On February 2, Punxsutawney Phil (the groundhog) predicted six more weeks of winter. And, by gum, he was right! It's now six-and-a-half weeks later, and spring has sprung (at least in the northern hemisphere). Today the sun will appear to move north of the equator, where it will stay for the next six months. At the north pole, the sun is rising, and at the south pole, the sun is set (stranding scientists at the South Pole Station until their spring comes).
Tomorrow is the full moon. In the Christian tradition, the first Sunday following the first full moon of spring is the Easter holiday (which explains why Easter is so early this year -- the full moon comes only a day after the start of spring). The Easter holiday remains one of the western calendar's few remaining links to lunar calendars (calendars based on the moon's 29-day cycle through its phases).

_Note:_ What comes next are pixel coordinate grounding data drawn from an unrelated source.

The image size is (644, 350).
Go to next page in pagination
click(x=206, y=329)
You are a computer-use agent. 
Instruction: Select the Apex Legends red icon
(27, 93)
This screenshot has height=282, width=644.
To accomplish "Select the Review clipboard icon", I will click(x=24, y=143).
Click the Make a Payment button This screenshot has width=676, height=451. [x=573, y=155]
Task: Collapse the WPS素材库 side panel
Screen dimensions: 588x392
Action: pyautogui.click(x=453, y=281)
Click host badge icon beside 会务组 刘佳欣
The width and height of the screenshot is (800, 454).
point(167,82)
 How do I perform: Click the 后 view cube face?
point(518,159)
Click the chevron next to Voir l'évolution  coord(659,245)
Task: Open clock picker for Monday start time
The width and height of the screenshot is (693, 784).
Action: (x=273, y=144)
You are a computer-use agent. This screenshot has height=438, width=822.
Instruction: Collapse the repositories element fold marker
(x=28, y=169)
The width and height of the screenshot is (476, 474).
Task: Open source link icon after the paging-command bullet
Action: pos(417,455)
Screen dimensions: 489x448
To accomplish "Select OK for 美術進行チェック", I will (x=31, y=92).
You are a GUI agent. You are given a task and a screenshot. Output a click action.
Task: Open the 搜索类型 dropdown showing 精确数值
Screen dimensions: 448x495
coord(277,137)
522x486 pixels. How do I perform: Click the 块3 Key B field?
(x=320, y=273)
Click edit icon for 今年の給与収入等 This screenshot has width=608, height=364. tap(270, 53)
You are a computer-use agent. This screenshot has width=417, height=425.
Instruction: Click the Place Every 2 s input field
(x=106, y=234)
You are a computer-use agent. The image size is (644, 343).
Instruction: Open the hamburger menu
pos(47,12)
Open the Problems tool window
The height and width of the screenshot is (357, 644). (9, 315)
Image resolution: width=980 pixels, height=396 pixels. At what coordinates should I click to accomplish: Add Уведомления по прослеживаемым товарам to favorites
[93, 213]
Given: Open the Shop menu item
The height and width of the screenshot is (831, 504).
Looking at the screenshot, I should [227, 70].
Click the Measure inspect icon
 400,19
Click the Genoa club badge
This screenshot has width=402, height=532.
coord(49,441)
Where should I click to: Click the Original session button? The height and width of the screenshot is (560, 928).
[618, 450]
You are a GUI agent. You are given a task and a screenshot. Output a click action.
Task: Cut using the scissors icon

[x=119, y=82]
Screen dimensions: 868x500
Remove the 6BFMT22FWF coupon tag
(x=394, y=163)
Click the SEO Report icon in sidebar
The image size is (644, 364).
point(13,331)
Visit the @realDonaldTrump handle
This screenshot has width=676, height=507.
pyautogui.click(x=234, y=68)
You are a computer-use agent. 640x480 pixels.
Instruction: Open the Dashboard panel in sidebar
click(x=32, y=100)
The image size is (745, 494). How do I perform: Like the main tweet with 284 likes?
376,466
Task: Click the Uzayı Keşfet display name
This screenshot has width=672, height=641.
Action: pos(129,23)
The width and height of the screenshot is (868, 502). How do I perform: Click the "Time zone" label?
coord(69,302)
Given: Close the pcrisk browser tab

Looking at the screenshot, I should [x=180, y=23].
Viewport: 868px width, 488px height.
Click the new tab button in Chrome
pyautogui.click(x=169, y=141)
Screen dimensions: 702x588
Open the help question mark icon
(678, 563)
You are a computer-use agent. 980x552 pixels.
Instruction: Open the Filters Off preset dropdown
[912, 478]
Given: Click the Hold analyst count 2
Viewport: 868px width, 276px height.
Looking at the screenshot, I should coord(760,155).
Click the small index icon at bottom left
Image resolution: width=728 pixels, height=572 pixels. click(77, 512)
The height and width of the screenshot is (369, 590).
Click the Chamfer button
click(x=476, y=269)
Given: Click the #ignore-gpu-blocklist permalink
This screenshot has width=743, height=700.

Lunar calendars are still in popular use throughout the world -- the Islamic calendar, Jewish calendar, and Chinese calendar (among numerous others) are all based primarily on the moon's phase. But since the moon's phases don't match up exactly with the solar year (the length of time it takes the Earth to orbit the sun once, and the basis of the Gregorian calendar we use in everyday life), lunar calendars are a bit odd to the uninitiated, requiring the occasional extra month or something similar to bring the two back in line.
Astronomer's observations are often based on the lunar cycle. The full moon is very bright -- you will notice that you can see fewer stars in the sky when the moon is almost full as opposed to when the moon is absent from the sky. The faintest stars are hidden by the moon's glare. Even with telescopes, the moon's glare hides fainter objects. So, when we ask for telescope time, we have to specify if we can do our science when the moon is bright.
When the moon is bright, astronomers tend to look at bright stars, because their light cuts through the moon's glare. More recently, astronomers also tend to use the full moon time to look at objects in infrared light. Although the moon is still very bright in the infrared, the sky itself is always glowing brightly in the infrared, and the moon's light doesn't add much to the overall glow. (There are also stories of infrared astronomers moving the telescope to their next target and finding the moon is in the way!) But those of us who just want to study faint stars or galaxies in visible light are out of luck near the full moon. So, even as the modern world steers further away from lunar calendars, observational astronomers still have to pay close attention to the phases of the moon.